Very good audience capture for its age. Everything is very clear.

The first gig of line-up #11 due to the "loss" of Yvonne Pawlett that very morning. The band would enter Cargo Studios in Rochdale four days later to record the "Dragnet" album. The mutation from the early punk ethos now fully complete to create the early Fall garage noise. Mark introduces the songs and provides quite a bit of inter-song narrative!

This is an exceptional performance of a band trying very hard to stamp its schema on a diffident and wasted extant music scene.

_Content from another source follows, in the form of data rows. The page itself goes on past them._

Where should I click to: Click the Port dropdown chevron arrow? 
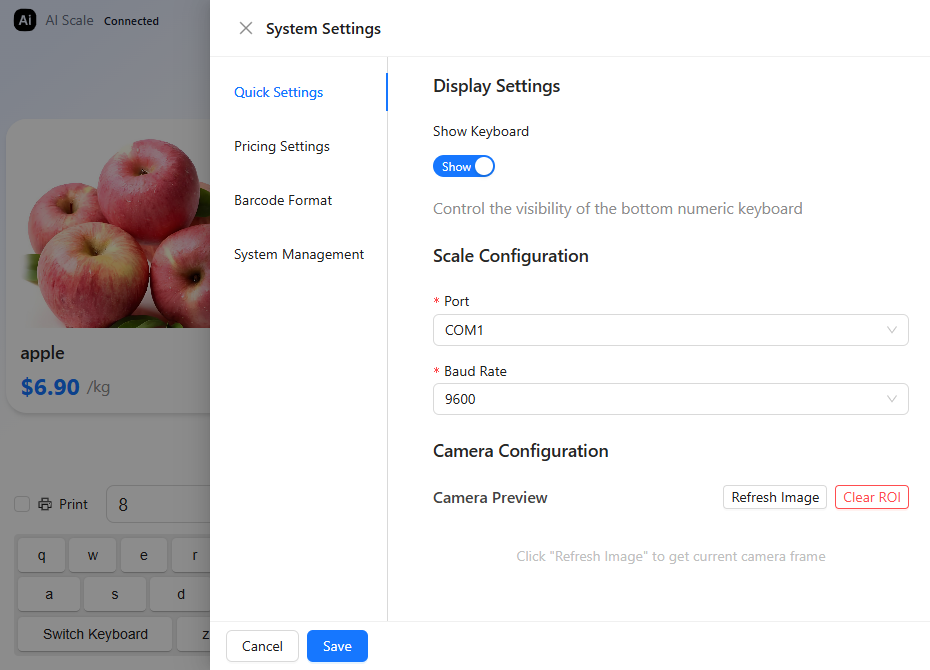click(x=892, y=330)
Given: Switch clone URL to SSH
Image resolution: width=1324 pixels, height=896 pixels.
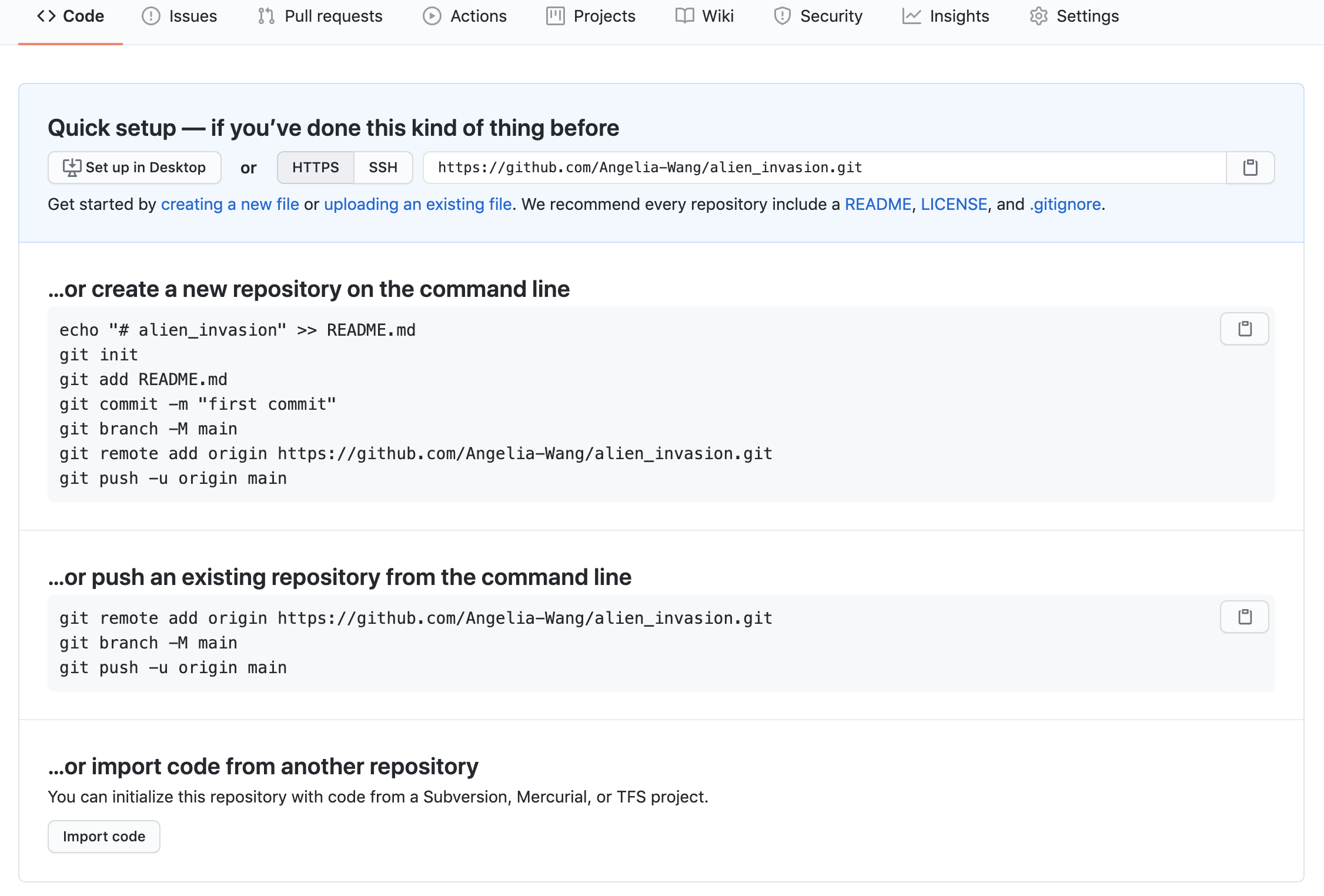Looking at the screenshot, I should (x=383, y=168).
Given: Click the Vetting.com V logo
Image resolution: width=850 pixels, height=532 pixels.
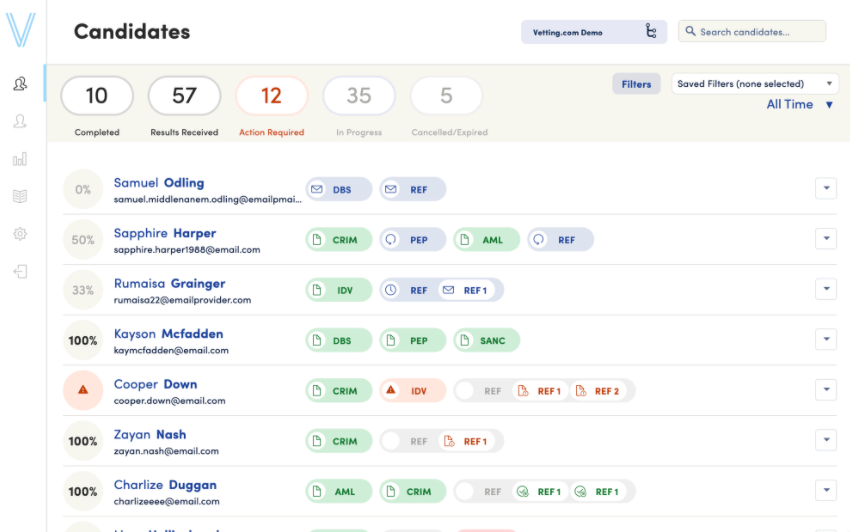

Some wordplay kicks off "Before the Moon falls" which leads to a gig interspersed with the new material. The duelling guitars on "In my area" are a revelation. Stunning bass from Hanley on "Rowche" defies description. Lyrics from "Spector vs Rector" presage and interpolate a muscular/angry "Psycho" which is probably the highlight of a very fine gig indeed

"We lost our keyboard player this morning, so this is for her" introduces a brash and vituperous "Rebellious Jukebox". "Heart Out" is nearly perfect as is "Dice Man" and Mark is suitably arch when introducing "Various Times" he suggests "even our record company is changing its name to "Step Backwards"".

We get the heavy metal recorded in the back bar of "The Dog and Bucket" in Heckmondwike version of "John Quays" which would clear the palate of the most jaded lotus eater with its abrasive noise fest. Compare this with the hypnotic rumble of "Dancehall" which offers a sensuous journey into a parallel cosmos.

Mark sings accapella to introduce "Put Away", urges Marc to play, tells the Londoners that their "city is dead" and then launches into a protean version full of dynamics.

So in essence you get the whole of the Dragnet album net of "Flat of Angles" and "Spector vs Rector" just before its recording. Excellent stuff, well recorded and a definate one for any collection.